The debate was complemented by a survey amongst the attendees of the debate. They rejected the motion by a resounding majority of 80% of the attendees, 75% of whom said that an overarching international code was needed to provide clarity on which ethical rules apply.
David Joseph QC, proposing the motion, had argued that “with the 2013 IBA Guidelines on Party Representation in International Arbitration in place, after many years of argument, new rules were both unlikely to bring any material benefits or bring additional clarity.” The attendees were clearly not convinced. They, and if they were representative of the arbitration community at large, then the wider arbitration community, are in favour of regulation that extends beyond the guidelines, be it in terms of scope, or in terms of binding effect.

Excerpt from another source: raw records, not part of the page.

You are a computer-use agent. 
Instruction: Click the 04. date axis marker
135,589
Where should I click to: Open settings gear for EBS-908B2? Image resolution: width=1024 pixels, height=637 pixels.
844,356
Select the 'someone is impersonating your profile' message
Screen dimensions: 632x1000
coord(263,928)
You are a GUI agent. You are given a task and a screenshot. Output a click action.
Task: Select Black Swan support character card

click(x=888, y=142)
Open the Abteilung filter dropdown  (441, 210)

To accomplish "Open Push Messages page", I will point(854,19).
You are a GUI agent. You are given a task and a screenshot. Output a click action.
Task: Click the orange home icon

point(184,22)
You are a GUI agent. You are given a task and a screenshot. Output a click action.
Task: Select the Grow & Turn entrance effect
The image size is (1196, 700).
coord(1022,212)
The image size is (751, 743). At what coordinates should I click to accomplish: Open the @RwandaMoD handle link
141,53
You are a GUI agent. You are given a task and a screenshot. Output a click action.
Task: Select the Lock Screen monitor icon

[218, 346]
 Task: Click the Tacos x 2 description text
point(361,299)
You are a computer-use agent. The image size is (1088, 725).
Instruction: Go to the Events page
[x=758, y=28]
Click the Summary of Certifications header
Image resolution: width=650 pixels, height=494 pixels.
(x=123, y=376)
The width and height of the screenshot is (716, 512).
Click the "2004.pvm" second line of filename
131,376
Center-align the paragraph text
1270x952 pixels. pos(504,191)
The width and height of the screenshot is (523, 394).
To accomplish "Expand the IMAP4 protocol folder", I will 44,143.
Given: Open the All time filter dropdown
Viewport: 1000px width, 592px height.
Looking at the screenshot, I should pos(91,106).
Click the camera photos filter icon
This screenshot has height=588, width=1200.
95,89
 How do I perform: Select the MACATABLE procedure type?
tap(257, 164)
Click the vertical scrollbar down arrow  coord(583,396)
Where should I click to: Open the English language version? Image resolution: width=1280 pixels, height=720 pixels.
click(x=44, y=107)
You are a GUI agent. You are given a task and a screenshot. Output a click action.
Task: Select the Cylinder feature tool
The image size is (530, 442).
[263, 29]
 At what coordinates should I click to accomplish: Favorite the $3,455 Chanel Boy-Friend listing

Looking at the current regulation landscape, Rebecca Carter summarized it as follows: “The rules on ethics in international arbitration are formed of layers upon layers of overlapping and sometimes conflicting guidance and statutes. Some degree of consistency and clarity is certainly desirable. But then again, that is the very nature of the beast that is the legal system; the law is adapted, amended and tweaked to respond to changes. In a practice area as complex and diverse as international arbitration, are we asking too much for there to be a uniform set of rules to govern the ethics involved?”
So far in my legal practice, I have not come across a manifest ethics issue in arbitration yet. The clashes of culture that I experienced were, by and large, exactly that, clashes of culture, or clashes of style, of “this is how we do things over here”, and not of conflicting ethical standards. Therefore, I cannot really relate to the debate. But then, perhaps I have only been fortunate so far.